VTP makes it easy to subscribe to a broker and get streams of VOEvents. But… which broker (or brokers) are you going to subscribe to? What events are they going to send you? How can you learn about new brokers, or about changes to old ones, or about other capabilities that brokers offer?

The brief answer is that, at the moment, there’s no reliable way to do this. They best you can hope is that you might find something on the list of brokers on the TDIG website, but even that is rather hit-or-miss.

A potential solution to this is to invoke the IVOA Registry (Demleitner, 2014). Work on an extension to the existing registry standards to describe VOEvent and its supporting infrastructure is underway. But even from there, it’s a long way to an approachable, user-friendly way of figuring out which resources are available to the end user.

Scalability of VOEvents and VTP

We started by discussing the upcoming “deluge” of tens of millions of events per day. This is far more data intensive regime than the one we see today, and it’s not one that the existing infrastructure has particularly been designed to address. XML is a flexible but verbose: that means it’s slower than strictly necessary both to transmit and to parse. VTP is a chatty protocol, which requires multiple network round trips to transmit a single VOEvent.

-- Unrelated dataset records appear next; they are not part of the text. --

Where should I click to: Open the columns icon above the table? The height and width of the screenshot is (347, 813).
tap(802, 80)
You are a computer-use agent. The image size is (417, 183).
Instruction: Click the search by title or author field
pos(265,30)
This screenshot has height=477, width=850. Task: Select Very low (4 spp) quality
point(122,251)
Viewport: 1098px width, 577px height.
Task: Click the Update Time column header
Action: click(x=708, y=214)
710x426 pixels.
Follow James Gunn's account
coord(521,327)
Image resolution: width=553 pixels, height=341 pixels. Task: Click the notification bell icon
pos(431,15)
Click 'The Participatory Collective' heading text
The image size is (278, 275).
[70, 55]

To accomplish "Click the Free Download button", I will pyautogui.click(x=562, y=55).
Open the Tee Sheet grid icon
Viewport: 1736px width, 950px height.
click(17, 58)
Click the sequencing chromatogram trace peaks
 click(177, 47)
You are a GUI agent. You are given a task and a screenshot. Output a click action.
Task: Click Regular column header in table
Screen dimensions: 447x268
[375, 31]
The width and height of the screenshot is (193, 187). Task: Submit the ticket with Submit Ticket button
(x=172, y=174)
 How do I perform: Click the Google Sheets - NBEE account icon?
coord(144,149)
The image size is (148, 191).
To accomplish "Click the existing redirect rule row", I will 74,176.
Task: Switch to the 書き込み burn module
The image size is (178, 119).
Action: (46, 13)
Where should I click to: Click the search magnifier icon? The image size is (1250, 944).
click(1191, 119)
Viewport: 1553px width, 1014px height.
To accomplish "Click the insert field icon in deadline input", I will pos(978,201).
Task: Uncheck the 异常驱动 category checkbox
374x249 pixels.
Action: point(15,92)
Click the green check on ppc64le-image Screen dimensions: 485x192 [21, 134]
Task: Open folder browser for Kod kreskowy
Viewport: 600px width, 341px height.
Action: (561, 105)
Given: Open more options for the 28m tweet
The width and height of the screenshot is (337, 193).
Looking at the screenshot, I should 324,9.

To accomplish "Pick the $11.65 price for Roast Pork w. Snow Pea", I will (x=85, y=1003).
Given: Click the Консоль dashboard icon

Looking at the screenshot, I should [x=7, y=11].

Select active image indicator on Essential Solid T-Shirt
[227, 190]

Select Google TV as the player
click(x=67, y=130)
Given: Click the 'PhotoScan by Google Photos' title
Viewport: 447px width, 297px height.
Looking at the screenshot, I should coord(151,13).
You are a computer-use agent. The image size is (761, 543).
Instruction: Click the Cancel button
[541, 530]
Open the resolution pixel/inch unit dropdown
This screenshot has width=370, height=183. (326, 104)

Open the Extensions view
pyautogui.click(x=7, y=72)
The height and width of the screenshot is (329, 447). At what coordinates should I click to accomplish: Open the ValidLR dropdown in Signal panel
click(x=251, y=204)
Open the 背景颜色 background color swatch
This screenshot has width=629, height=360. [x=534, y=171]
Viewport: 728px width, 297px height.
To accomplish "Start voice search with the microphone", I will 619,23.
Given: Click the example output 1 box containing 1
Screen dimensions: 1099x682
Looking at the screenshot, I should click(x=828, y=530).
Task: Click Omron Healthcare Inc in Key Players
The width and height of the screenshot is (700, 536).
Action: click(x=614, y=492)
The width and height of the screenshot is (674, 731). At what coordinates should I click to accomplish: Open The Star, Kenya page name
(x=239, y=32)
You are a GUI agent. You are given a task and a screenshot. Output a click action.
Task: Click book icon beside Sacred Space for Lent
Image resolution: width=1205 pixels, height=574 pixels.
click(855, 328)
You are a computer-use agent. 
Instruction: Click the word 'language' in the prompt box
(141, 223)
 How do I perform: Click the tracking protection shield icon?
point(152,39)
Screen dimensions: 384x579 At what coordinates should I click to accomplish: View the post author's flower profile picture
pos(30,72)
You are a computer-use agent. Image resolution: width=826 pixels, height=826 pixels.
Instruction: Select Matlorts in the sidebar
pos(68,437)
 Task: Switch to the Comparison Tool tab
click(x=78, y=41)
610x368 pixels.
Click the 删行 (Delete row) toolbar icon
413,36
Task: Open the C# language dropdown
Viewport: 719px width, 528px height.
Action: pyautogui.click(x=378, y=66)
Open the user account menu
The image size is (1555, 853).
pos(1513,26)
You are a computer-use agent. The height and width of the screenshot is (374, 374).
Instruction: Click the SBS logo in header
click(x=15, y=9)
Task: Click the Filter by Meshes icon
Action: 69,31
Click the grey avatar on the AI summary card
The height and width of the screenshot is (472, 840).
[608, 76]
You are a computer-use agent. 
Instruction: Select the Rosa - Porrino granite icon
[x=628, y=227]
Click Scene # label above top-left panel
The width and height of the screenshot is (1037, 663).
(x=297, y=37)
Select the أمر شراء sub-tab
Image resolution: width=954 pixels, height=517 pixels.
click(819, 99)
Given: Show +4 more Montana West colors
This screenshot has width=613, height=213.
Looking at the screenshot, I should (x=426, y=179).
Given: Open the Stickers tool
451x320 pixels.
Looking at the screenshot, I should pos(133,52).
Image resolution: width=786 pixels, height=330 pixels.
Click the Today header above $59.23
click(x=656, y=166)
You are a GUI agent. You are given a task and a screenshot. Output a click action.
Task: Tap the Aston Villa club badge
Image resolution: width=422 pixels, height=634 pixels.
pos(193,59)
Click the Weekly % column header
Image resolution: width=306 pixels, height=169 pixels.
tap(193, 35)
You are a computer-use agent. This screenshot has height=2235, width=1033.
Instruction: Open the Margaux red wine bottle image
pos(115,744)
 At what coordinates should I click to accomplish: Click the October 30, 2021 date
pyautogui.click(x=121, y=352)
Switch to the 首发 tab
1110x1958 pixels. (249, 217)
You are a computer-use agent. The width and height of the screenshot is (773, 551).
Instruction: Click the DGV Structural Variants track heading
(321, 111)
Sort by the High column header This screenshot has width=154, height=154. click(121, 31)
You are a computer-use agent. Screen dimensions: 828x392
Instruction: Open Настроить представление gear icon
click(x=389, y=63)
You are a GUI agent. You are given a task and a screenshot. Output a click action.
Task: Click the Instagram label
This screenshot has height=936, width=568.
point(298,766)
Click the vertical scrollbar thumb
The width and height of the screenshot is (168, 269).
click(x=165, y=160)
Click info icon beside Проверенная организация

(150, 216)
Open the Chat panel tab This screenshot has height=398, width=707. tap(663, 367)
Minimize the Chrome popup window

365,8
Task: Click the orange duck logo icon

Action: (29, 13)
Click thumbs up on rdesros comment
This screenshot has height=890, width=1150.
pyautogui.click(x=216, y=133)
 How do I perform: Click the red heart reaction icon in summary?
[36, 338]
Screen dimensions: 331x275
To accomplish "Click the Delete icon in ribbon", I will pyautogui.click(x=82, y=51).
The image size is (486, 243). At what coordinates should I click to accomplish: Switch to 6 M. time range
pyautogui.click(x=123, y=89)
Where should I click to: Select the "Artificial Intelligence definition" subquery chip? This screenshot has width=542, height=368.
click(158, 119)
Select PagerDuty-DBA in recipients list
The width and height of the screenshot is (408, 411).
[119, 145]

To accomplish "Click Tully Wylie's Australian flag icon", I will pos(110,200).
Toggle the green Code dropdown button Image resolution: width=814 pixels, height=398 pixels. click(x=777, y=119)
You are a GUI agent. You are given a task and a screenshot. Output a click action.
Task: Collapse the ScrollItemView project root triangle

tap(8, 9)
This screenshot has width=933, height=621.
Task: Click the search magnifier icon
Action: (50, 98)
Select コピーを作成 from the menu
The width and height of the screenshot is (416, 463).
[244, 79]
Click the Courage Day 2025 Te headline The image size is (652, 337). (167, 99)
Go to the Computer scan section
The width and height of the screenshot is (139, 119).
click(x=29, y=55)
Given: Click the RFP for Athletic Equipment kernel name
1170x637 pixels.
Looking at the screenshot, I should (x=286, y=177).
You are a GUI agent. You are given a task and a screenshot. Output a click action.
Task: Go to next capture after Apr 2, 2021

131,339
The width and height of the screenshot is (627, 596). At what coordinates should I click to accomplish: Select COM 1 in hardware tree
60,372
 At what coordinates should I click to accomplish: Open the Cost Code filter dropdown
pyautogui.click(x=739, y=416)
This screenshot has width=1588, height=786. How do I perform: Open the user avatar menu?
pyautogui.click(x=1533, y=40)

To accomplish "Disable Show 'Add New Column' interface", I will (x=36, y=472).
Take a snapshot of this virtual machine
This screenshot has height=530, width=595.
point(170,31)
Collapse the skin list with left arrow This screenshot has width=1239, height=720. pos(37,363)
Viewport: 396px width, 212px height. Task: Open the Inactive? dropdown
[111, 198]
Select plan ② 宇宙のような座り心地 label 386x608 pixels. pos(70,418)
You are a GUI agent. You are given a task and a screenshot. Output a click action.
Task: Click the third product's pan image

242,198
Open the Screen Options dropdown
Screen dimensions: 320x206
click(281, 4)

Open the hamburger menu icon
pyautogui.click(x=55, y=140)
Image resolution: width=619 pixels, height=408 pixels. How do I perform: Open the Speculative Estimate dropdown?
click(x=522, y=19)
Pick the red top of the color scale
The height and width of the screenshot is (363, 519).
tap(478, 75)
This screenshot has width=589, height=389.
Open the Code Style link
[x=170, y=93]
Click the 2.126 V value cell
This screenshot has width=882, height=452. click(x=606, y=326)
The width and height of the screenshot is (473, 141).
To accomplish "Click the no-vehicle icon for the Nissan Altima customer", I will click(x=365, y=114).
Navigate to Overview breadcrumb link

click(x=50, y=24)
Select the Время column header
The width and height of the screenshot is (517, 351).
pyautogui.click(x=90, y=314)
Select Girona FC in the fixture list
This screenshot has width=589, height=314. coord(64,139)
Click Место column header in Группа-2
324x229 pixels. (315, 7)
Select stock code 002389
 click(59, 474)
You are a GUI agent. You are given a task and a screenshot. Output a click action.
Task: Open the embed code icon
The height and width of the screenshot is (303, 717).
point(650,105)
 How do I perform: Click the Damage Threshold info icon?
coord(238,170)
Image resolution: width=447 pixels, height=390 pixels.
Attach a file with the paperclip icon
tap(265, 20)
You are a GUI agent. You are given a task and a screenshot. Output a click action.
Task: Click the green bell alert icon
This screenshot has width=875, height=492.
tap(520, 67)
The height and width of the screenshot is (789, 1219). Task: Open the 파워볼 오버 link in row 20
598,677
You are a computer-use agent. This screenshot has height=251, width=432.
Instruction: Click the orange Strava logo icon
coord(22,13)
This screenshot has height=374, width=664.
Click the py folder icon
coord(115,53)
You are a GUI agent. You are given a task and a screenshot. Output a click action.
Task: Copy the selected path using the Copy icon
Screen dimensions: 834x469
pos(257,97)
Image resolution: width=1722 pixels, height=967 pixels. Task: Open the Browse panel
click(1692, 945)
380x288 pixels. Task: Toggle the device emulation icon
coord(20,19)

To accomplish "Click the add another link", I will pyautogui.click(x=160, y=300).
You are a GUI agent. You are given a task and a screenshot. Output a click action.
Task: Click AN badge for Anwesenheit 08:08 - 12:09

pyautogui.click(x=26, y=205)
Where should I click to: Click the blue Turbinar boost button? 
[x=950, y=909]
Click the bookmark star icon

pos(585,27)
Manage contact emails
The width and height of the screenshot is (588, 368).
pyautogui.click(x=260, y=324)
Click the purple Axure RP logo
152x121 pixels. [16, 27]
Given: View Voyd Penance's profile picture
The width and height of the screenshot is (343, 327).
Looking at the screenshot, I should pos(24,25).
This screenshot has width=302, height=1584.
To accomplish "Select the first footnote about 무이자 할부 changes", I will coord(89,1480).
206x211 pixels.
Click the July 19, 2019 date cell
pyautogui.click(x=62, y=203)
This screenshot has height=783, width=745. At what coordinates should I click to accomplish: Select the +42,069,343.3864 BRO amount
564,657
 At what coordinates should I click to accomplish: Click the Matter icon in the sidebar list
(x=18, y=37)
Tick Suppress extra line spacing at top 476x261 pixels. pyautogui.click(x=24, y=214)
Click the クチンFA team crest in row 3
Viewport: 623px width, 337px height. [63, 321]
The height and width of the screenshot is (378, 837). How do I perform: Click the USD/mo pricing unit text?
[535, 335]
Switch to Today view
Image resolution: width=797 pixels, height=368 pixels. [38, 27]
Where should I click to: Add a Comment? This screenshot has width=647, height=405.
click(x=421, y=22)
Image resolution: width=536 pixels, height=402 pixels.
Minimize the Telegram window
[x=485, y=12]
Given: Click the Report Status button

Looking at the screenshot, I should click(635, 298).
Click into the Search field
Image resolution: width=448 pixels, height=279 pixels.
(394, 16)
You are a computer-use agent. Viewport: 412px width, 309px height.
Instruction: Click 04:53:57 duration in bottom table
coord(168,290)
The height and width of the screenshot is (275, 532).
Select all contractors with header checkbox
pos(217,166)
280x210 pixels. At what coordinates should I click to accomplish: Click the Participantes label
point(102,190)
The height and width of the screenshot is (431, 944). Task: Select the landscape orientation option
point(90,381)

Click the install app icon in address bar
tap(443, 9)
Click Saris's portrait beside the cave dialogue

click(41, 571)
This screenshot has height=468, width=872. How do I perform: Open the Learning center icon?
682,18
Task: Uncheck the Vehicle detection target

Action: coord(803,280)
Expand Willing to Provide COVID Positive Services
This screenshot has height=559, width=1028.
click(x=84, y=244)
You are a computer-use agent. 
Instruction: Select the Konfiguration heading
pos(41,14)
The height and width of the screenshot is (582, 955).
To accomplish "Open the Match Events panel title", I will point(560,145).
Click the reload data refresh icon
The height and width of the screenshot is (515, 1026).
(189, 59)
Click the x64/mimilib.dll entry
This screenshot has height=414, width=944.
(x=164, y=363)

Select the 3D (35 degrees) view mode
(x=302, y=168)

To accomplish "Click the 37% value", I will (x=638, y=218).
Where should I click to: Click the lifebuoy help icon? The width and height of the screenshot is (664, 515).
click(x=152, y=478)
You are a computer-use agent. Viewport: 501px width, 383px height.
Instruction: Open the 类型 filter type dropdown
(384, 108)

Expand this to a distributed network where transmitting an event requires multiple hops, each with multiple round trips, and the latency will rapidly start climbing.

In fact, Swinbank (2014) shows that it’s possible to sustain transmission of reasonably high event volumes using VTP and Comet under ideal conditions. Ultimately, though, a root-and-branch rethinking of the problem may be necessary.

At the same time, other, completely unrelated, projects have addressed technical problems that are, in some ways, similar to that faced by VOEvent. For example, consider the Twitter Streaming API or Pusher. They combine an approach which is demonstrated to scale to high volume with a more modern approach to protocol and API design. But… they look plausible in 2015. What about when all these surveys are going live in 2025? Do we need to anticipate what direction technology will have taken? Is the event format sufficiently decoupled from the transport layer that it doesn’t matter?

XML as an event format

VOEvent is designed around representing transient events as XML documents. But is XML really the most appropriate format? It does provide structure, and a wide variety of publicly available tools. But it’s an old technology, apparently well past its peak. It’s difficult to sign, verbose and—crucially!—unpopular with developers. Should we consider adopting another format? JSON is one possibility, for example. But there’s already infrastructure and tooling built around XML-based VOEvents, and we can more easily integrate with the wide range of existing IVOA services. Is the pain of switching worth it?

High level infrastructure and scientific understanding

It’s obvious that the tools shown here are building-blocks for a higher level infrastructure: end users should not have to worry about the details of network protocols or XML parsing in order to carry out their science. How can we build upon VOEvent to increase our scientific productivity?

The challenges are various. How do you select the few events which might be relevant to your science case from the multi-million event deluge? How do you prevent all the follow-up telescopes from chasing the same target? How do you cross-reference detections from multiple telescopes at different wavelengths (or, indeed, using entirely different types of messengers). How do you present all this with a digestible user interface which is accessible to the astronomer who just wants to get their science done?